Lower Merion School District spokesman Doug Young subsequently stated that the feature had been used 42 times, but only to locate missing laptops, 28 of which were recovered. Young also indicated that “only two technology department employees were authorized to activate the cameras and only to locate missing laptops.”
According to the lead plaintiff, however, his laptop was never lost or missing and he never reported it as such. According to an interview Blake Robbins gave to NBC, Assistant Principal Lindy Matsko allegedly confronted him in Nov. 2009 for engaging in “improper behavior” at his home and showed him photos of him taken remotely with the web cam:
Robbins claims that the “pills” the school observed were Mike & Ike candy. The allegations confuse things even more because even if the district suspected a student was doing drugs at home, unless there’s a law I am not aware of, they do not have the legal authority to engage in warrantless surveillance off school grounds. And of course, they claim that they have only used the feature in cases of missing laptops.
The FBI is now involved in the case and is looking at whether any federal wiretap laws were broken. Federal subpoenas have reportedly been issued. Montgomery County prosecutors are also looking into the case to see if any criminal investigation is warranted.
On Friday, the plaintiffs filed for an emergency temporary restraining order and permanent injunction against the district. In its motion, the plaintiffs allege that:
notwithstanding Defendants’ public pronouncement in response to Plaintiffs’ institution of their class action that the embedded camera was only activated to and employed to investigate lost or stolen laptops, a number of the affected class members were interviewed by various news media outlets yesterday, which interviews reveal that the embedded web camera was turned on indiscriminately by Defendants as evidenced by the illumination of a small green light adjacent to the camera that indicated its activation, as has been reported by a number of members of the class.

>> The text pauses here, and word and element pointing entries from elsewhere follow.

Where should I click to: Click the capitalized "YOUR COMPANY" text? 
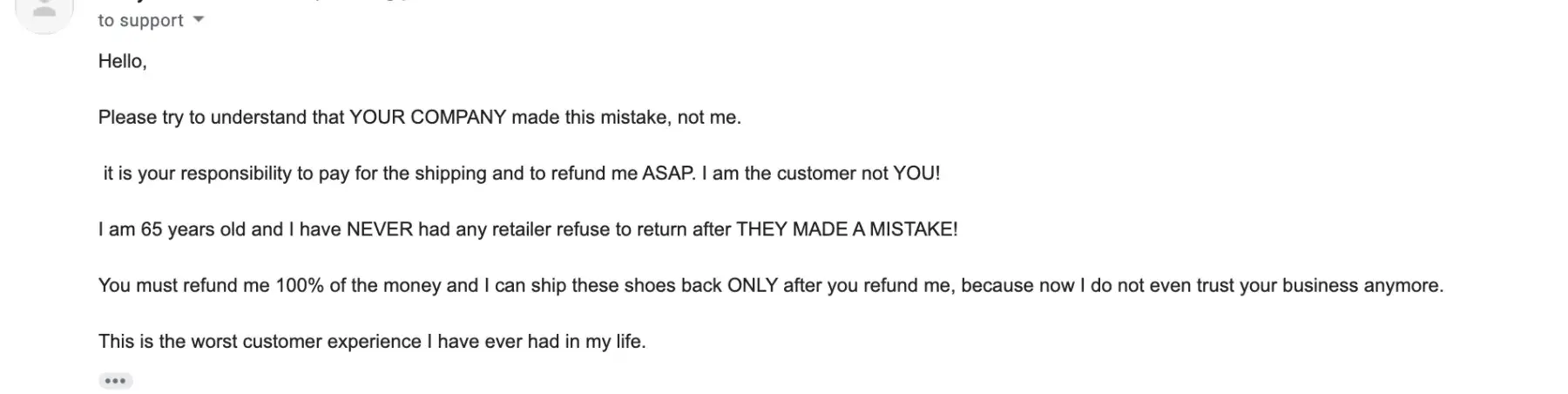(x=428, y=117)
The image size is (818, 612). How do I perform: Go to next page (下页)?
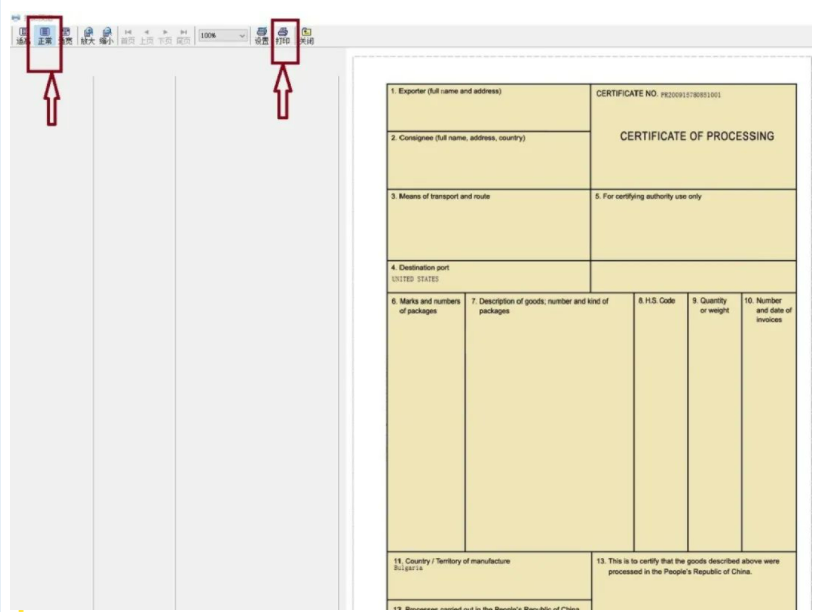[165, 36]
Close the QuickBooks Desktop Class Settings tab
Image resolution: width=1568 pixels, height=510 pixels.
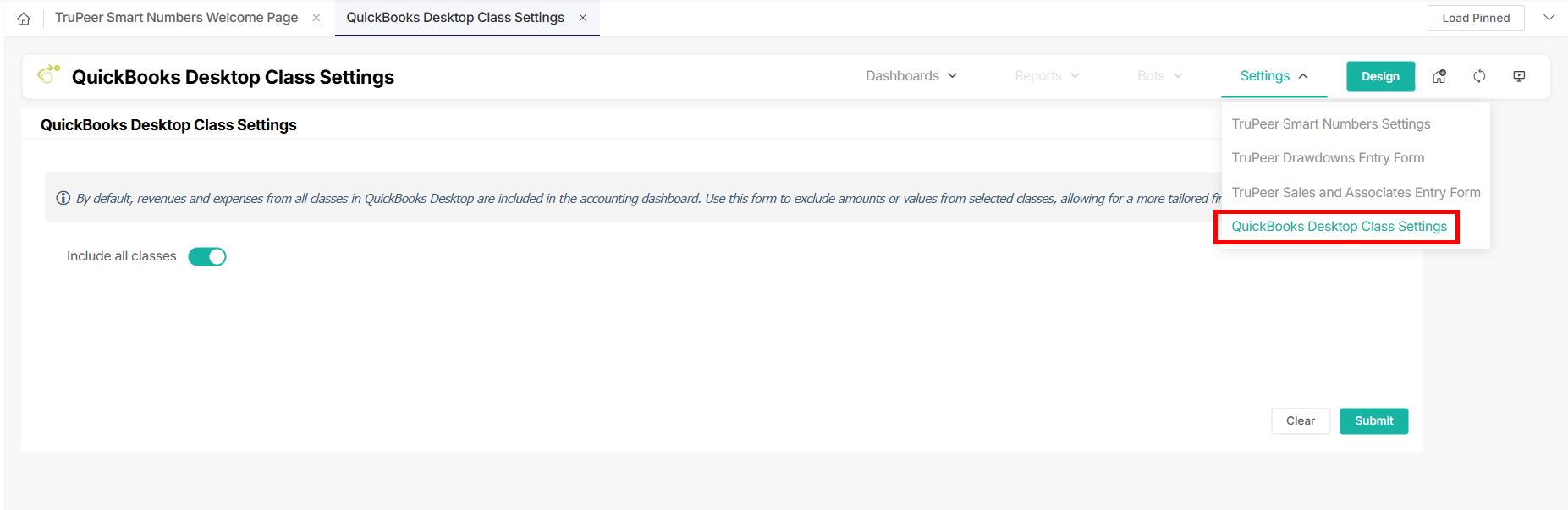(583, 17)
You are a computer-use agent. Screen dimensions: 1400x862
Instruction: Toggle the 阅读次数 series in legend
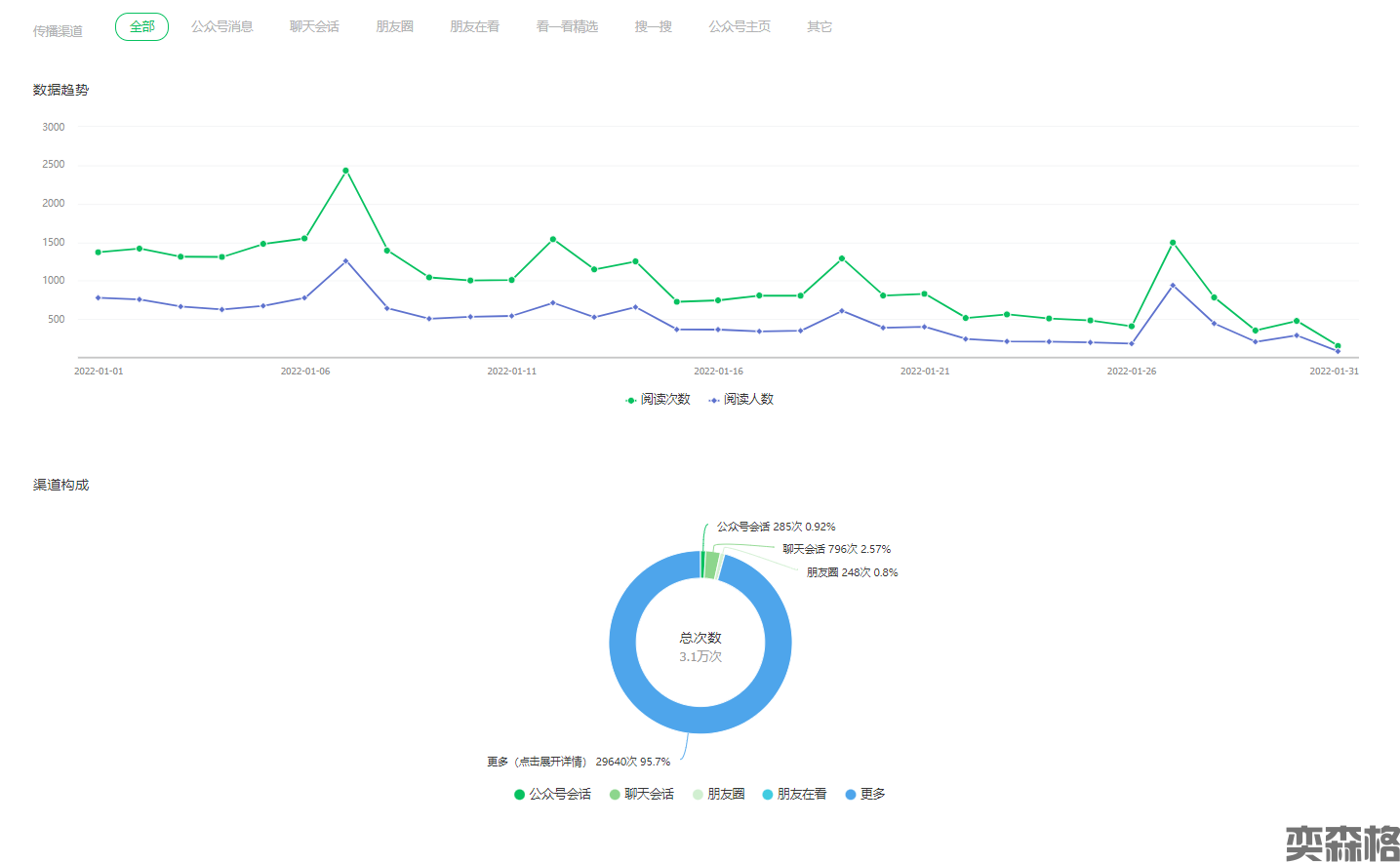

The plaintiffs seek the injunction because without a court order, they say, there is nothing to prevent the school district from reactivating the security feature. On Thursday, they served the district’s lawyers with a litigation hold letter to preserve all electronic evidence.
In the meantime, Eugene Volokh and Orin Kerr have offered some thoughts on the merits of the plaintiffs’ claims, which, after one gets over the initial outbursts of understandable indignation, may not be as compelling as the complaint might suggest. The comments on the blog entries are also well worth reading, as there seems to be disagreement as to whether the Electronic Communications Privacy Act applies.
The following clip is from another school district, this one in the Bronx:
In this case, the students knew they could be monitored.
If you or your child has a school-provided laptop with a web cam for home use, better safe than sorry: put a post-it or the always-useful duct tape over it.
[Story corrected to reflect that students at IS 339 knew they were being monitored].